**ABOUT THIS TASK**
Continue the blog post about walking from Inwood Hill Park to Fort Tryon Park and The Cloisters, picking up after its last sentence.

**EXCERPT PROVIDED**
-- Opening Marker --

Sunday, July 5, 2009

Walk NYC Inwood Park to Fort Tryon Park and Cloisters Medieval Gardens, A Summer Visit

Quote of the Day: Above all, do not lose your desire to walk. Every day I walk myself into a state of well-being and walk away from every illness. I have walked myself into my best thoughts, and I know of no thought so burdensome that one cannot walk away from it. ~Soren Kierkegaard

Contents Summary:

  • A Train to 270th St. to Inwood Hill Park (to 190th Street if directly to The Cloisters)
  • Walking Directions to Cloisters from Inwood Hill Park
  • Photos of gorgeous Fort Tryon Park and New Leaf Cafe on the Hudson
  • Photos and captions for the fascinating medieval gardens of The Cloisters
  • Directions home to midtown on the A Train
  •  Recommended Books

We were supposed to meet an AMC group at the corner of Broadway and 207th Street, just above ground from the uptown A train to explore Inwood Hill Park and Fort Tryon Park, and then a visit to the Cloisters.

However... we arrived too late and the group was gone. We decided it would be easy to catch up with them in Inwood Park. Little did we know about the vastness of this northern-most preserve of Manhattan.

Tale of Woe: We headed west on 207th Street and entered the Park at Payson Avenue. But this trail led us back out to the street after only a few yards. The next entrance was a bit of an ascent and at the first fork, we faltered.
From then on, our way alternated between eerily deserted paths and an occasional straggler who had no idea of directions, or even what The Cloisters, our eventual destination, was. One chap babbled on about dinosaurs and geological formations meeting at the vortex there at the tip of Manhattan. We feigned interest but had visions of the Texas Chainsaw Massacre re-enacted in this deserted primordial forest. We finally succumbed, gave up hope of finding our group, and took the nearest downhill trail winding back to civilization.

Luckily, we found Payson Avenue again and followed it south to Riverside Drive where we entered the northern end of Fort Tryon Park, site of The Cloisters Museum and Gardens. (On our winter visit in January '09, Park and Cloisters..., we took the A train directly to 190th Street and entered the park at its southern end.)

The path wound upward. Were we ever going to find our group and The Cloisters?

One of the Tramps takes a breather to contemplate the last views of the street. Note the new fanny back, actually the size of his regular backpack, but remember the emergency room shot on the last Fahnestock Park post? No-o weight on the shoulder, the doctor said. We found this pack is by Northface at Paragon Sports at 18th Street and Broadway. It offered the most zippered compartments, including mesh outer pockets to keep digital devices aerated. It also has a shoulder strap which we figured can be attached in a way to pull some of the weight up from the hips onto the good shoulder when carrying 2 or 3 liters of water, and removed as water is swigged down.

-- Closing Marker --

**DATASET RECORDS**
-- Opening Marker --

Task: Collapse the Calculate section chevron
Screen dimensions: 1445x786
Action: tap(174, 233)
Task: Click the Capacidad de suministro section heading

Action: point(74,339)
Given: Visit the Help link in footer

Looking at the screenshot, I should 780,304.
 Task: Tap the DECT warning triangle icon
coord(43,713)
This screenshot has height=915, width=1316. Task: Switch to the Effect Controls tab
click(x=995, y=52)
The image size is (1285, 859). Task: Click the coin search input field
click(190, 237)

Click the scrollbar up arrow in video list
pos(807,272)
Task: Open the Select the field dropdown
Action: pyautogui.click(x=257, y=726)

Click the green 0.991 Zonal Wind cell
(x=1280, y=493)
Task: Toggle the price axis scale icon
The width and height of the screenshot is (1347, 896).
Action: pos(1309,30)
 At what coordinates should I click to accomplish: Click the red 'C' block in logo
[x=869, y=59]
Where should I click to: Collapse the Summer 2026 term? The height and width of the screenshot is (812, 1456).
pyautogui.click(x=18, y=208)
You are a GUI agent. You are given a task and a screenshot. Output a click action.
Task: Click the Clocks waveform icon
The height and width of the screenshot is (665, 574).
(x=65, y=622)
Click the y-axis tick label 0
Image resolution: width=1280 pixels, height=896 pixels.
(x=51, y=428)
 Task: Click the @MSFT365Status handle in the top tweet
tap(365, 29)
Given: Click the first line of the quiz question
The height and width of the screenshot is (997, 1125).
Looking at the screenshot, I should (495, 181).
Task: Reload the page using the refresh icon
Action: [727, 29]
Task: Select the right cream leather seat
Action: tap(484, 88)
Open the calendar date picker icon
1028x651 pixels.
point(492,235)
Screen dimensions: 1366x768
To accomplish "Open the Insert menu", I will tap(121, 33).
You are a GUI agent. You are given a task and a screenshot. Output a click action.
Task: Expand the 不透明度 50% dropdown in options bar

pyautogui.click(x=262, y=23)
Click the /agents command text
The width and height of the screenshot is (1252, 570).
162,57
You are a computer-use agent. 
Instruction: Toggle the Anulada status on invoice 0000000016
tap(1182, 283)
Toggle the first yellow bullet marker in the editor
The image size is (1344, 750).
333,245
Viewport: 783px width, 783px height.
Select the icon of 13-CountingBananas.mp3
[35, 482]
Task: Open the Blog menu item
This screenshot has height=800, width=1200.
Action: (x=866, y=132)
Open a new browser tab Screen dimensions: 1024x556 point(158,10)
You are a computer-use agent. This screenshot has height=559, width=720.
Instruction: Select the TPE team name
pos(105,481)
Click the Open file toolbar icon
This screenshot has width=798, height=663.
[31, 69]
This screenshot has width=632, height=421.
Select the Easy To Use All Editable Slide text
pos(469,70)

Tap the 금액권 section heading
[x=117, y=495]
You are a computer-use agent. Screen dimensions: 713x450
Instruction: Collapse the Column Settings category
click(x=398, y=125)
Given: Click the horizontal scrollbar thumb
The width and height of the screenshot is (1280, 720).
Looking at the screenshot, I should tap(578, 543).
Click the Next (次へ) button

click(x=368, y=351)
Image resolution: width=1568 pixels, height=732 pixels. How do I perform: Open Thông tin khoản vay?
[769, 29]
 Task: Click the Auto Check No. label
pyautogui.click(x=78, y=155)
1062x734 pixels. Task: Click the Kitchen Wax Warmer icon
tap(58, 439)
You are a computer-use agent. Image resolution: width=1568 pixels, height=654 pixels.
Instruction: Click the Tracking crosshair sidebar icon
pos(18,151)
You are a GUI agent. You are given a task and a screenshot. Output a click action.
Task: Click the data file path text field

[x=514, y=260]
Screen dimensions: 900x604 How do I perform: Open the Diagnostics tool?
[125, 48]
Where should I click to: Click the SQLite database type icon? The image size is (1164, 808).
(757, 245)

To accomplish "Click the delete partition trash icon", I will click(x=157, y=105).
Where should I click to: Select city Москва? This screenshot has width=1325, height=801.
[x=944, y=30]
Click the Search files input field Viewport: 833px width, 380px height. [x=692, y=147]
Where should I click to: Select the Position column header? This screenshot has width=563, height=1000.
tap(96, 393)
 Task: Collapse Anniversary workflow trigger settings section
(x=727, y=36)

-- Closing Marker --

**OUTPUT OF THE EXERCISE**
This Tramp felt a lot more secure coming upon a sign to the Cloisters.

Is that our group ahead? Nope, not yet.

That's the George Washington Bridge in the distance. Mies Van Der Rohe called it "the most beautiful building in New York."

Across the river in New Jersey is a building that matches the Cloister's architecture. John D. Rockefeller bought the land and erected this building solely to preserve the view from the Cloisters.

The Cloisters dominates Fort Tryon Park. Later in the day, this lawn and adjoining benches will be full of people relaxing with picnics, pets, and frisbees--or just whiling away the lovely Summer Sunday afternoon sunbathing. In fact, the first bench is where we stopped for lunch.

After our bagels and peanut butter, we decided we needed coffee, so we walked south, taking in this view of the gorge above the Margaret Corbin Drive.

...and we stopped at The New Leaf restaurant set in the park, down the road from the Cloisters for a refreshing iced coffee and Cappuccino, before heading back up to view the museum's medieval gardens.

A Good Decision:
During the beverage break, we decided to take advantage of the 1:00 Cloisters Garden Tour since we had focused on the interior and on the arcades in our last post. The docent was great and we are happy to present some snippets below and more info through links.

Sources for layout and materials of medieval gardens
The first garden in the open atrium is aesthetic and contemplative, and follows the general plan for all medieval gardens. Components of this plan are found in writings of Greeks and Romans: Cato, On Agriculture: De re rustica; Dioscorides Pedanius, De Materia Medica; Pliny the Elder, and later, of the Emperor Charlemagne, who sought to standardize just about everything in the empire, including plantings. Scenes in tapestries and on wallpapers in Egyptian tombs were other valuable sources.